В первый раз нас изолировали как бы стыдливо. Придумали "срочное, особо секретное задание" - дешифровать телеграмму, перехваченную в Западном Берлине. Владимир Андреевич должен был размышлять над текстом как математик, я - как лингвист, а Панин и еще несколько инженеров и техников должны были разрабатывать конструкцию шифратора, который следовало бы применять для дешифрации. Среди этих инженеров был кроткий ленинградец с "традиционно ленинградским" пунктом - 58-8 (террор) - и даже один бытовик, неоднократно судимый ворюга.
Нас разместили в подвальной комнате, приставили отдельного надзирателя. Три или четыре дня (6-8 ноября) нас отдельно кормили, отдельно выводили на прогулки. Ничего мы, разумеется, не расшифровали.
В следующие разы нас, уже безо всяких поводов, просто увозили на праздничные дни в Бутырки. В первый раз я пытался было протестовать, хотел объявить голодовку. Владимир Андреевич отговорил:
- Бросьте вы это! Любые протесты - пустая суета. А я вот лучше всего чувствую себя именно в тюрьме. Здесь я беспредельно свободен. Да-с, да-с, и вы-то уж должны были бы это понимать. Что такое свобода? Познанная необходимость ! - не так ли? Вы доказываете, что все происходящее у нас историческая необходимость. Революция, гражданская война, коллективизация, ликвидация, индустриализация... И опять война, и блокада, и голод, и опять ликвидация - этсетера, этсетера - это все, по-вашему, суть историческая необходимость. Так почему же вы так разгневались на вашу личную порцию исторической необходимости?.. Я придерживаюсь иных мнений. Для меня свобода - это прежде всего свобода мысли, духа и свобода личного выбора. Но я полагаю нелепым протестовать здесь. Я даже доволен. На шарашке я вынужден размышлять по заданиям начальства о шифрах, шифраторах, абстрактных и конкретных проблемах криптографии, криптофонии и прочая, и прочая... Там мой выбор стеснен обстоятельствами. Ведь я вынужден и действовать и думать именно так, а не иначе, для того чтобы не угодить на этап, на лесоповал, в шахту... А здесь, в камере, я бездельничаю и могу мыслить беспрепятственно о чем вздумается. В действиях и в поступках выбор мой крайне ограничен стенами, дверью, тюремным распорядком. Но в этих внешних пределах я внутренне абсолютно свободен! Хочу лежать - лежу, хочу сидеть - сижу, хочу - вот, беседую с вами, захочу - буду играть в шахматы... Да-с, я все больше убеждаюсь, что рожден для тюрьмы. Сегодня мыслящий русский человек может быть свободен только в тюрьме.

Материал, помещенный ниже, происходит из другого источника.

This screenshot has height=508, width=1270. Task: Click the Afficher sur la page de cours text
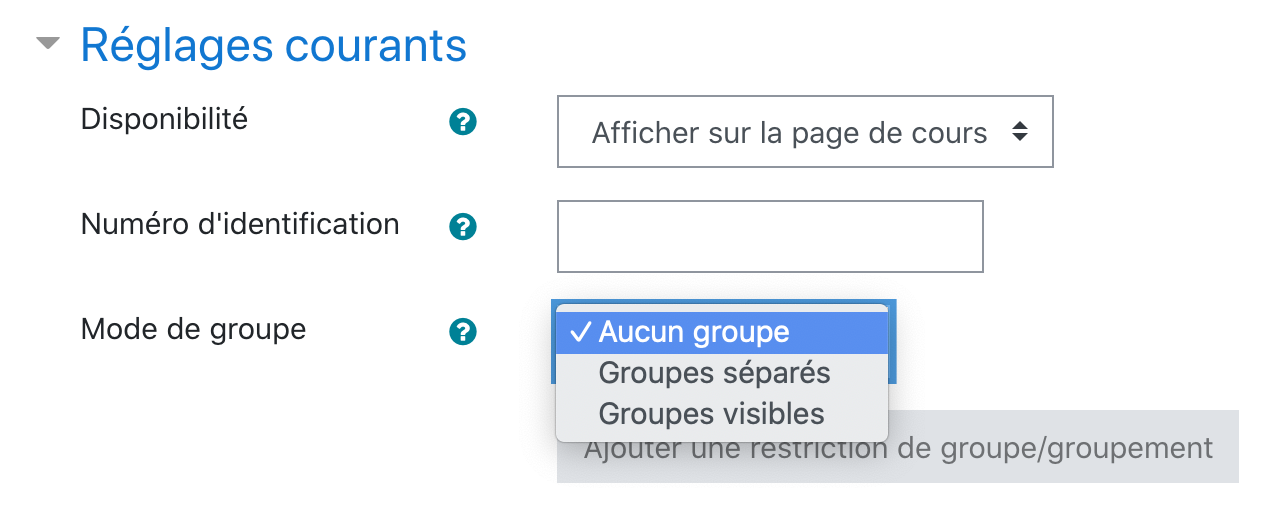pos(789,132)
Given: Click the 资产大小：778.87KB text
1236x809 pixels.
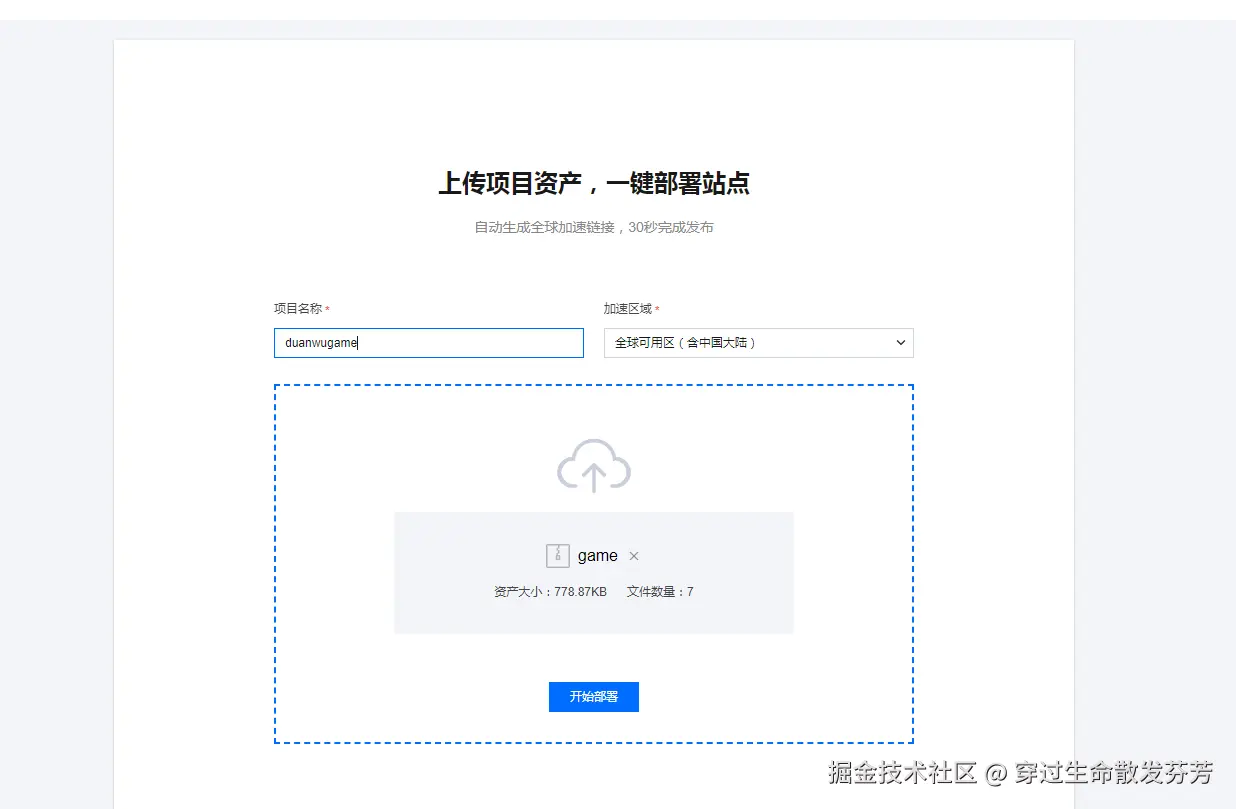Looking at the screenshot, I should pyautogui.click(x=549, y=591).
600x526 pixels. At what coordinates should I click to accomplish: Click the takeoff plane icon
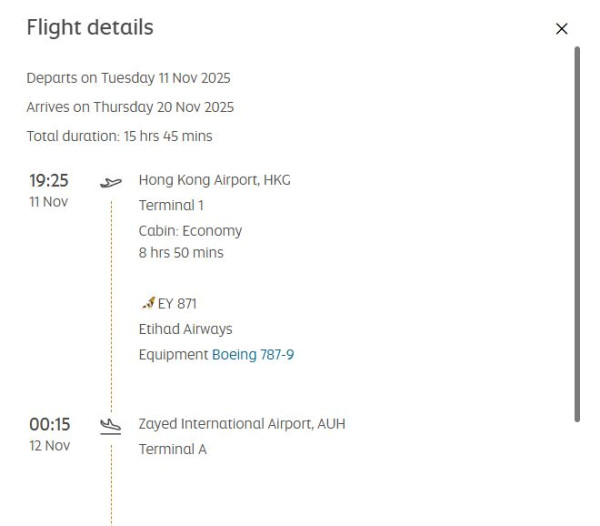click(111, 182)
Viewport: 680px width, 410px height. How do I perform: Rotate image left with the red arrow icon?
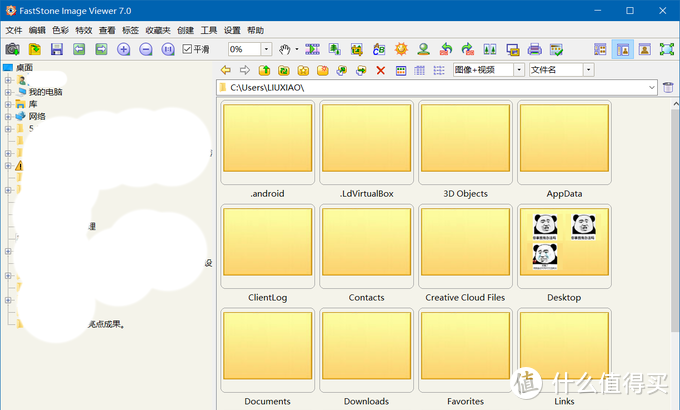coord(445,49)
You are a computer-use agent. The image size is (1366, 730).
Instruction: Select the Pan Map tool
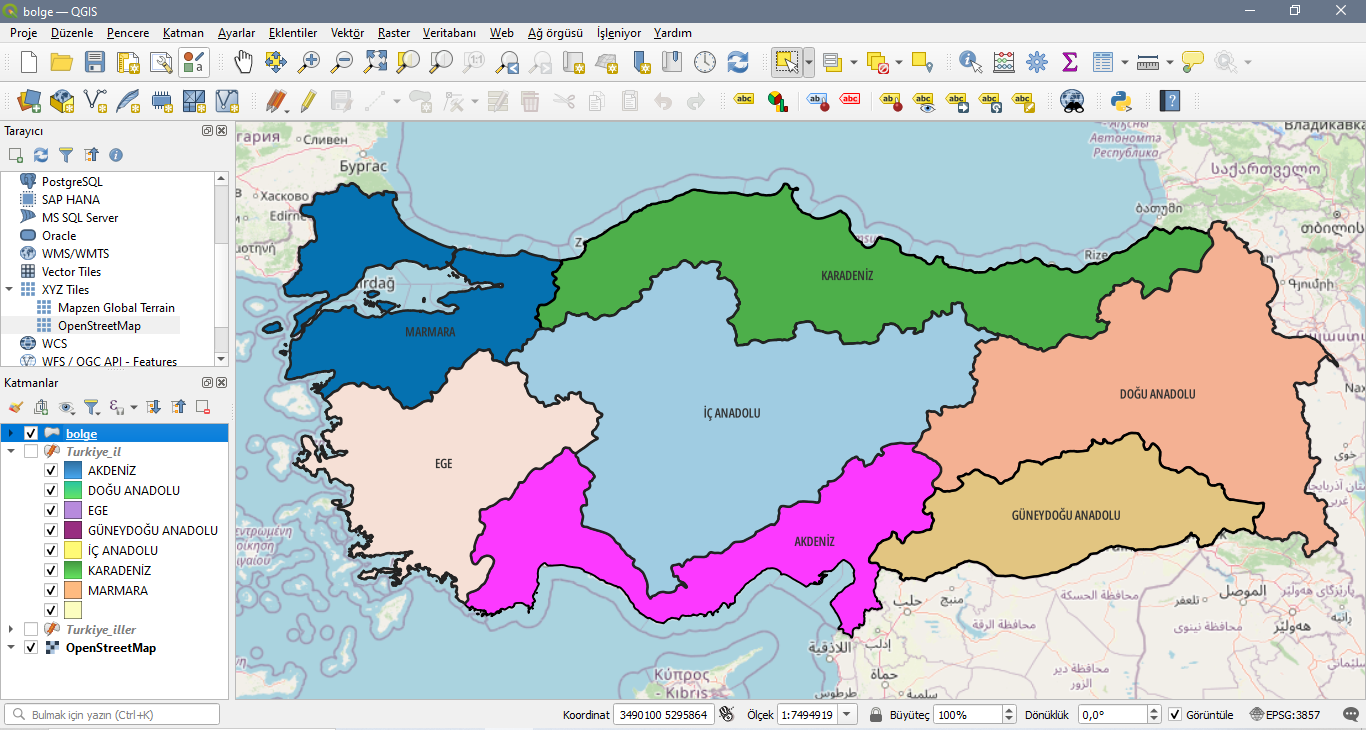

Полемическое выступление Владимира Андреевича на первой "научной конференции" нас неприятно поразило, - нельзя так спорить со своим братом-арестантом при начальстве. Позднее он еще более резко выступил против проекта шифратора, разработанного Паниным, и несколько раз жестоко поносил серьезные криптографические работы других заключенных. Все работавшие в особой "математической группе" говорили, что Владимир Андреевич, конечно, выдающийся ученый, умница, талант, эрудит, но еще и неуемный склочник, сварлив, завистлив, не терпит чужих успехов.